11 Trapezoidal Integration

Disclaimer

These packages (Note 1) are a one-person project undergoing rapid evolution. Backward compatibility (per Hadley Wickham) is provided as a courtesy rather than a guarantee.

Until further notice, these packages should

not be used as a basis for research grant applications,
not be cited as an actively maintained tool in a peer-reviewed manuscript,
not be used to support or fulfill requirements for pursuing an academic degree.

In addition, work primarily based on these packages (Note 1) should not be presented at academic conferences or similar scholarly venues.

Furthermore, a person’s ability to use these packages (Note 1) does not necessarily imply an understanding of their underlying mechanisms. Accordingly, demonstration of their use alone should not be considered sufficient evidence of expertise, nor should it be credited as a basis for academic promotion or advancement.

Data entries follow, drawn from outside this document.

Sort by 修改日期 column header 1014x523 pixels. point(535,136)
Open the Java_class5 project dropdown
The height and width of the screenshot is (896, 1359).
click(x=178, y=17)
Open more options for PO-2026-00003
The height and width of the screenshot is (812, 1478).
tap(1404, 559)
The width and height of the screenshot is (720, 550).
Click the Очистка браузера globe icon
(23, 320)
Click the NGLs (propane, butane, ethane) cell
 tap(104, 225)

These statements do not apply to the contributors (Tip 1) to these packages (Note 1) with respect to their specific contributions.

These statements do not apply when the maintainer of these packages (Note 1), Tingting Zhan, is credited as the first author, the lead author, and/or the corresponding author in a peer-reviewed manuscript, or as the Principal Investigator or Co-Principal Investigator in a research grant application and/or a final research progress report.

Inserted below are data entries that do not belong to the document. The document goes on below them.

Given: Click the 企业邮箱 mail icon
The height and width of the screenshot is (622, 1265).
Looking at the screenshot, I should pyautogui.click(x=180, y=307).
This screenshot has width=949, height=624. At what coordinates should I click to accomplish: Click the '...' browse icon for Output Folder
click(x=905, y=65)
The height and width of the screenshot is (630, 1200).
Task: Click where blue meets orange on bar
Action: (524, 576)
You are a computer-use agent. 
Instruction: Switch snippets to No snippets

These statements are advisory in nature and do not modify or restrict the rights granted under the GNU General Public License https://www.r-project.org/Licenses/.

Examples in Chapter 11 Require

library(groupedHyperframe)

11.1 Chained Trapezoidal Rule

The chained trapezoidal rule of numerically approximating a definite integral is an ancient idea since the dawn of human civilization.

Let $\{x_k; k=0,\cdots,N\}$ be a partition of the real interval $[a,b]$ such that $a = x_0 < x_1 < \cdots < x_{N-1} < x_N = b$ and $\Delta x_k= x_k - x_{k-1}$ be the length of the $k$-th sub-interval, then the chained-trapezoidal approximation of the integration of the function $y=f(x)$ is,

\[ \begin{split} \int_a^b f(x)\,dx & \approx \sum_{k=1}^{N}{\dfrac{y_{k-1}+y_k}{2}}\Delta x_{k} \\ & = \left(\frac{y_0}{2}+\sum _{k=1}^{N-1}y_k+\frac{y_N}{2}\right)\Delta x, \quad\iff\ \forall k, \Delta x_{k}\equiv \Delta x \end{split} \tag{11.1}\]

Listing 11.1 creates a toy example of two numeric vectors x $=(x_0,x_1,x_2,x_3,x_4,x_5)^t$ and y $=\{y_k = f(x_k);k=0,1,\cdots,5\}$. The numeric vector x is intentionally made non-equidistant, as neither the chained trapezoidal rule framework nor the functions trapz() and cumtrapz() (Borchers 2025, v2.4.6, GPL (>= 3)) requires the equidistant assumption.

Listing 11.1: Data: toy example x and y

x. = seq.int(from = 10L, to = 20L, by = 2L)
set.seed(23); x = rnorm(n = length(x.), mean = x., sd = .5)
set.seed(12); y = rnorm(n = length(x.), mean = 1, sd = .3)
list(x = x, y = y)
# $x
# [1] 10.09661 11.78266 14.45663 16.89669 18.49830 20.55375
# 
# $y
# [1] 0.5558297 1.4731508 0.7129767 0.7239984 0.4007074 0.9183112

Listing 11.2 calculates the trapezoidal integration (Equation 11.1, Figure 11.1) of the toy example x and y (Listing 11.1).

Listing 11.2: Review: function trapz() (Listing 11.1)

pracma::trapz(x, y)
# [1] 8.642715

In R nomenclature, the term “cumulative” indicates an inclusive scan, in other words,

Inclusive Scan

The ith element of the output is the operation result of the first-i-elements of the input.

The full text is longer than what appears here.